Mrs. Chaffery appeared in the half light of the passage as the top of a grimy cap over Ethel’s shoulder and two black sleeves about her neck. She emerged as a small, middle-aged woman, with a thin little nose between silver-rimmed spectacles, a weak mouth and perplexed eyes, a queer little dust-lined woman with the oddest resemblance to Ethel in her face. She was trembling visibly with nervous agitation.
She hesitated, peering, and then kissed Mr. Lewisham effusively. “And this is Mr. Lewisham!” she said as she did so.
She was the third thing feminine to kiss Lewisham since the promiscuous days of his babyhood. “I was so afraid—There!” She laughed hysterically.

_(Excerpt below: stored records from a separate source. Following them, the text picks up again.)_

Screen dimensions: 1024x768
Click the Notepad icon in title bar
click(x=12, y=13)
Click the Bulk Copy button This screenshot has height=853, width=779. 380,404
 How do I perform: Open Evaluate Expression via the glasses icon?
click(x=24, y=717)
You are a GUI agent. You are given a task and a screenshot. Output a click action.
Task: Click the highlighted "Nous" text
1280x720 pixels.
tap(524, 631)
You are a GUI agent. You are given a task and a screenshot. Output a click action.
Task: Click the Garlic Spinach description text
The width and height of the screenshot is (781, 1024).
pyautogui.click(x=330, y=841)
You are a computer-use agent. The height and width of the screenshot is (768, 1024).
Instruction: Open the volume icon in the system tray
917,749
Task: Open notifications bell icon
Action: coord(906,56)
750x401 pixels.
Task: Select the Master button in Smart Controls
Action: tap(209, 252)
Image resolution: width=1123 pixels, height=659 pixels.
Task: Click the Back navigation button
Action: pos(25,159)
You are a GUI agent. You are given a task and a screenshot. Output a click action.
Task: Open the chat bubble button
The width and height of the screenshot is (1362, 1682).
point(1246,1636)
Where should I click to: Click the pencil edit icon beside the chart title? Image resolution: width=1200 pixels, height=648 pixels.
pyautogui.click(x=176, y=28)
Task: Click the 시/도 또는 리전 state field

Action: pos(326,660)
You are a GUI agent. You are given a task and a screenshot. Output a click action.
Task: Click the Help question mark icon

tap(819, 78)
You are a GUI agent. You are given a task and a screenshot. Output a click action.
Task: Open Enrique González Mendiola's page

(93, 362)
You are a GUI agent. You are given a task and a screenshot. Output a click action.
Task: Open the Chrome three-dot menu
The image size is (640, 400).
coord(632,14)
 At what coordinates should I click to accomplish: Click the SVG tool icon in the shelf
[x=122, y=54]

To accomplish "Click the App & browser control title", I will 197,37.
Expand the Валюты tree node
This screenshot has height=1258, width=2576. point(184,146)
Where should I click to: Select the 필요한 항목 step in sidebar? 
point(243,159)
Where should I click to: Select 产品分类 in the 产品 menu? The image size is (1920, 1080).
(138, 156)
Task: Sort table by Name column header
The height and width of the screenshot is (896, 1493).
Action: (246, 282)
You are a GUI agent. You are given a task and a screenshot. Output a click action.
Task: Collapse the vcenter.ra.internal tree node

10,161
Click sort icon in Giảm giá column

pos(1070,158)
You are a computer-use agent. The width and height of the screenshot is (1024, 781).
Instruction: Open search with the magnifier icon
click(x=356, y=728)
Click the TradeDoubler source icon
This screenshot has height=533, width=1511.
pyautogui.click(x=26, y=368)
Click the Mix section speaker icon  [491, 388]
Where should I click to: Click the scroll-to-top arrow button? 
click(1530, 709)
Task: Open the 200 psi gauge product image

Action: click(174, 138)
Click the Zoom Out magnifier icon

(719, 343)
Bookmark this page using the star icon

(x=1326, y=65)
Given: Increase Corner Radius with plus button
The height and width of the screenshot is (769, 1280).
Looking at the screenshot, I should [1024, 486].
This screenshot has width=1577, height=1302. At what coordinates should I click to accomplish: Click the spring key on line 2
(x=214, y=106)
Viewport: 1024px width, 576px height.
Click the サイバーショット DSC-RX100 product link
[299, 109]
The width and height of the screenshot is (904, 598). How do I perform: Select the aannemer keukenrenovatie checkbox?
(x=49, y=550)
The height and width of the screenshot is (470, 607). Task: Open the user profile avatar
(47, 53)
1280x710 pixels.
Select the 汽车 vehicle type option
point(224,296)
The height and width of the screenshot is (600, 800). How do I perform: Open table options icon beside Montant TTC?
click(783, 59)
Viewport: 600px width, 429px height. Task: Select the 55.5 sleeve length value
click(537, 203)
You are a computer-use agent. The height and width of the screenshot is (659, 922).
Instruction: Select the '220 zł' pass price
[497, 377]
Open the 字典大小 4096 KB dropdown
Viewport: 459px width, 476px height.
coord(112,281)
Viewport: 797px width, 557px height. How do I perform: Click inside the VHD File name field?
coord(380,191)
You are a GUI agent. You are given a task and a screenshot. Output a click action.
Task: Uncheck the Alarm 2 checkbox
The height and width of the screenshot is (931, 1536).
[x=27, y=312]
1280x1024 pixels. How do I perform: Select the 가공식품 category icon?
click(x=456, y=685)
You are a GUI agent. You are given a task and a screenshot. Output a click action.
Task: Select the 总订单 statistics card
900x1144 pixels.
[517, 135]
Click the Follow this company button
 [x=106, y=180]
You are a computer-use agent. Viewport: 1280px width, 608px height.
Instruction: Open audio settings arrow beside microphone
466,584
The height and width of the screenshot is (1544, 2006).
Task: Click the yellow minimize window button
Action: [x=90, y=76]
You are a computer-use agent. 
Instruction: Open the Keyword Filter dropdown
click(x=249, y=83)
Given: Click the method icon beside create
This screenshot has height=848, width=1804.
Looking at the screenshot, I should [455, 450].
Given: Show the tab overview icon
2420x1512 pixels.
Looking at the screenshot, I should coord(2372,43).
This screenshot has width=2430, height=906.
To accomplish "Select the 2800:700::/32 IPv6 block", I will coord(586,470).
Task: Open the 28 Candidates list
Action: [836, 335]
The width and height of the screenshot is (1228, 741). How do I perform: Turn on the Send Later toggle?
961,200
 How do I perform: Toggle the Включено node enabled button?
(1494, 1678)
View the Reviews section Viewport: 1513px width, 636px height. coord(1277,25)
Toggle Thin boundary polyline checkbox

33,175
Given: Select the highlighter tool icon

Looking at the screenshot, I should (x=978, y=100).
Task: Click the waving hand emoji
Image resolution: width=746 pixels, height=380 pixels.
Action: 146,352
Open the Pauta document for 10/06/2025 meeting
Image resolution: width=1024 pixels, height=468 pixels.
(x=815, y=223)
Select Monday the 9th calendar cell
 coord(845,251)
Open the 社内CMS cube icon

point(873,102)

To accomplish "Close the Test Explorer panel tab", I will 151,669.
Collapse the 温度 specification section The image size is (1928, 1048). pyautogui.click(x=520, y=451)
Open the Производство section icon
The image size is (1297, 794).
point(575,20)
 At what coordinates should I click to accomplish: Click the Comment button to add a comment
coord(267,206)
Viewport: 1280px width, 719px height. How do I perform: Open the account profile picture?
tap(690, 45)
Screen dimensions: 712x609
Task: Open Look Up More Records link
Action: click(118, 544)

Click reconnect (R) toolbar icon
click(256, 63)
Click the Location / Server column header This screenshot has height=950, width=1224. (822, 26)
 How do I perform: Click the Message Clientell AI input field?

“You’ll excuse my saying that it’s comforting to see you—honest like and young. Not but what Ethel ... He has been something dreadful,” said Mrs. Chaffery. “You didn’t ought to have written about that mesmerising. And of all letters that which Jane wrote—there! But he’s waiting and listening—”
“Are we to go downstairs, Mums?” asked Ethel.
“He’s waiting for you there,” said Mrs. Chaffery. She held a dismal little oil lamp, and they descended a tenebrous spiral structure into an underground breakfast-room lit by gas that shone through a partially frosted globe with cut-glass stars. That descent had a distinctly depressing effect upon Lewisham. He went first. He took a deep breath at the door. What on earth was Chaffery going to say? Not that he cared, of course.
Chaffery was standing with his back to the fire, trimming his finger-nails with a pocket-knife. His gilt glasses were tilted forward so as to make an inflamed knob at the top of his long nose, and he regarded Mr. and Mrs. Lewisham over them with—Lewisham doubted his eyes for a moment—but it was positively a smile, an essentially waggish smile.